If they don't get 150MHz this year, they probably will next as the speed of fpgas increase and the price drops. There are fpgas that are fast enough now but they cost a lot of money. The 68k did often outperform the early PPC processors. Even the 68040 outperformed the early PPC processors on the early MACs. Amiga users with 68060 and Shapeshifter or Fusion had the fastest MAC for about a year. Apple made the later MAC OS incompatible with the 68060 because of it. MAC OS 7 worked great with the 68060 and then MAC OS 8 didn't for some odd reason. An fpga N68k isn't going to wow people or steal x86 market share but it will probably be fast enough to impress Amiga users still using the classic and fast enough for general computer needs. That's enough for me. I'm not opposed to PPC Amigas. I would like to see 68k for the low end and laptops and PPC for the high end and desktops. The attitude of Hyperion has turned me off though. I prefer the openness of Natami and AROS (but don't care for the x86 focus of AROS).
Here's what an IBM engineer has to say about the 68060 and PPC...
"With 2 instructions per clock and excellent multiplication and branch performance, the 68060 performs very good. Depending on the workload the 68060 can even outperform similar clocked 60x/G2/G3 PowerPC CPU."

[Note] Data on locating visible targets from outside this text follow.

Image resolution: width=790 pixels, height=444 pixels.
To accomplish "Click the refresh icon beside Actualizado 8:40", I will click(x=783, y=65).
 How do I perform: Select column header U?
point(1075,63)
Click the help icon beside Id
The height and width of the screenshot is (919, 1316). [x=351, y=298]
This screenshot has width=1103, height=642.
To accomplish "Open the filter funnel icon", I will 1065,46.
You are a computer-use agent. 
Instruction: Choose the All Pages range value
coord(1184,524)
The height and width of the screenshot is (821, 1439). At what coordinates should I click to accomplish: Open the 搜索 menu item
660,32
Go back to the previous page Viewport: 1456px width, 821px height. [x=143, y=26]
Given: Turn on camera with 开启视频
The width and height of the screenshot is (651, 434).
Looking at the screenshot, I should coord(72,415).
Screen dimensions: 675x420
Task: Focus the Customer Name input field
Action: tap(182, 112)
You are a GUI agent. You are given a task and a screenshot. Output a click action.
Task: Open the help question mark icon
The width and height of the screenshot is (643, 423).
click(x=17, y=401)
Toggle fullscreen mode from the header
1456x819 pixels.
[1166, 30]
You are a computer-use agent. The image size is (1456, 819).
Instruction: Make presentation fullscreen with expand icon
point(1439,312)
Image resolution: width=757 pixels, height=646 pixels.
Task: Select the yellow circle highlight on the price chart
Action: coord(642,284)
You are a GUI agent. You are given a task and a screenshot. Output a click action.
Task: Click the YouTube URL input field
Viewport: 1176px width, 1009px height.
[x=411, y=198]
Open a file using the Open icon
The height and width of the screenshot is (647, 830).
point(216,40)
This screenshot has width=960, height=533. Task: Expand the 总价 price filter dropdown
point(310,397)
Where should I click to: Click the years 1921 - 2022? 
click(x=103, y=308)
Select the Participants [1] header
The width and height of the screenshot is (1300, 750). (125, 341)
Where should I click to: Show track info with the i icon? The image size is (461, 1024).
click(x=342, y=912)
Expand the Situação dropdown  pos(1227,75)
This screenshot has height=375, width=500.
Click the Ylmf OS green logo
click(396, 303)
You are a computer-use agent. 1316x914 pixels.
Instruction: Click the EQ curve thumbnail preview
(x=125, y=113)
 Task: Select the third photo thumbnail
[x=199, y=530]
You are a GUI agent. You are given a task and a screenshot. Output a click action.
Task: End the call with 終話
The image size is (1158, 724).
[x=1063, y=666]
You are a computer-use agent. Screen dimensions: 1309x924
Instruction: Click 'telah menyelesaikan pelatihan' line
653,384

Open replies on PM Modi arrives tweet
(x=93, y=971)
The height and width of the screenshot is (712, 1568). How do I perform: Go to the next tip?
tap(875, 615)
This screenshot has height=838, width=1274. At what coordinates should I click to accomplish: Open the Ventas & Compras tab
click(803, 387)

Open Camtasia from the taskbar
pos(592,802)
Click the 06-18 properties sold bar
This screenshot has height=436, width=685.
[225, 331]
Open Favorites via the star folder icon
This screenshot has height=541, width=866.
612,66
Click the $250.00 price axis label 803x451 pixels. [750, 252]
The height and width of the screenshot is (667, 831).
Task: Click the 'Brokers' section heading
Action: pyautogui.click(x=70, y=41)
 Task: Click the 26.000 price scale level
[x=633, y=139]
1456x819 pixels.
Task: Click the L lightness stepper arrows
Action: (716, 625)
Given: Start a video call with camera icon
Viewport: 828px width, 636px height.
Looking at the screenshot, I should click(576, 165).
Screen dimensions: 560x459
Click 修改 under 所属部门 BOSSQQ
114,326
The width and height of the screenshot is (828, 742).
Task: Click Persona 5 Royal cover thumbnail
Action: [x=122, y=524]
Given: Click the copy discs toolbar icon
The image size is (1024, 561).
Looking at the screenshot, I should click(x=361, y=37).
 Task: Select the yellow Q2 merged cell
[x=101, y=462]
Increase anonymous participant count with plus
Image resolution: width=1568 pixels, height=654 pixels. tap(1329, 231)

"Actually the 68060 is faster in multiplication than many PowerPC.
The PPC G2 (603) and G3 CPU need 5 cycles for a multiplication.
Which means a 100 Mhz 68060 achieves the same multiplication performance as an 250 Mhz G3."
http://www.natami.net/knowledge.php?b=4¬e=2418
Let's look at some 68k code to see what is so great about the 68k. Let's take a simple 68k memory copy with size (longwords) in d0...
.loop:
move.l (a0)+,(a1)+
subq.l #1,d0
bcc.b .loop
Let's say we don't know the alignment of the data either. This copies 1 longword/cycle with data aligned and is 6 bytes. If data is unaligned this is still pretty good. Now write that on PPC with anywhere near the performance. Don't let the old outdated 68060 with tiny little cache and only 4 bytes of instruction fetch/cycle DESTROY. I'll even give you a few hints. You better align the data first or the performance is really bad. You will need twice as many instructions to duplicate what's above. You will need to use an unrolled loop (wasting more code) and preload the cache. If you do all that optimally, you are still likely slower than the 68060
. No wonder PPC needs all those GHz.
K8/K10 and Core 2/i3/i5/i7 can process IMUL(32bit) at every cycle(1 cycle througput) with 3 cycle latency.
Core i3/i5/i7 can process IMUL (64bit) at every cycle (1 cycle througput) with 3 cycle latency. K8/K10 and Core 2 has can process IMUL (64bit) in 2 cycles (2 cycle througput) with 4 cycle latency. To hide the latency, factor in the pipeline and it's spectualive execution design.
Per instruction benchmarks doesn't show the whole picture in regards to overall performance i.e. use some proper application benchmarks.
....
This means that on the x86 you need to work constantly with variables on the stack. This limits the overall performance of the x86 quite a lot. All INTEL chips can at best do 1 stack operation per clock. This means as they often have to work on the stack your average instructions per clock goes down to 1.x.
That the x86 has to work with the stack constantly makes it very hard for the x86 to effective use more ALUs to increase performance
As for X86's stack arch issue, AMD K10 includes Sideband Stack Optimizer hardware while Intel Core includes Stack Pointer Tracker hardware.
From
http://www.xbitlabs.com/articles/cpu/display/amd-k10_5.html"Sideband Stack Optimizer unit tracks the stack status changes and modifies the instructions chain into an independent one by adjusting the stack offset for each instruction and placing sync-MOP operations (top of the stack synchronization) in front of the instructions that work directly with the stack register. This way instructions working directly with the stack can be reordered without any limitations"
--
This amounts to JIT(Just-In-Time) optimizer on hardware.
On Intel Core i3/i5/i7
Stack Pointer Tracking (SPT) implements the Stack Pointer Register (RSP) update logic of instructions which manipulate the program stack (PUSH, POP, CALL, LEAVE and RET) within the IDU. These macro-instructions were implemented by several micro-ops in previous architectures.
The benefits with SPT include using
+ a single micro-op for these instructions improves decoder bandwidth,
+ execution resources are conserved since RSP updates do not compete for them,
+
parallelism in the execution engine is improved since the implicit serial dependencies have already been taken care of,
+ power efficiency improves since RSP updates are carried out by a small hardware unit
---
http://www.chip-architect.com/news/2001_10_02_Hammer_microarchitecture.html"This is for instance the case in the ESP Look Ahead Unit that allows among other things that consecutive PUSHes and POPs to and from the stack can be executed simultaneously"
PS; 2001 block diagram resembles AMD Bulldozer block diagram.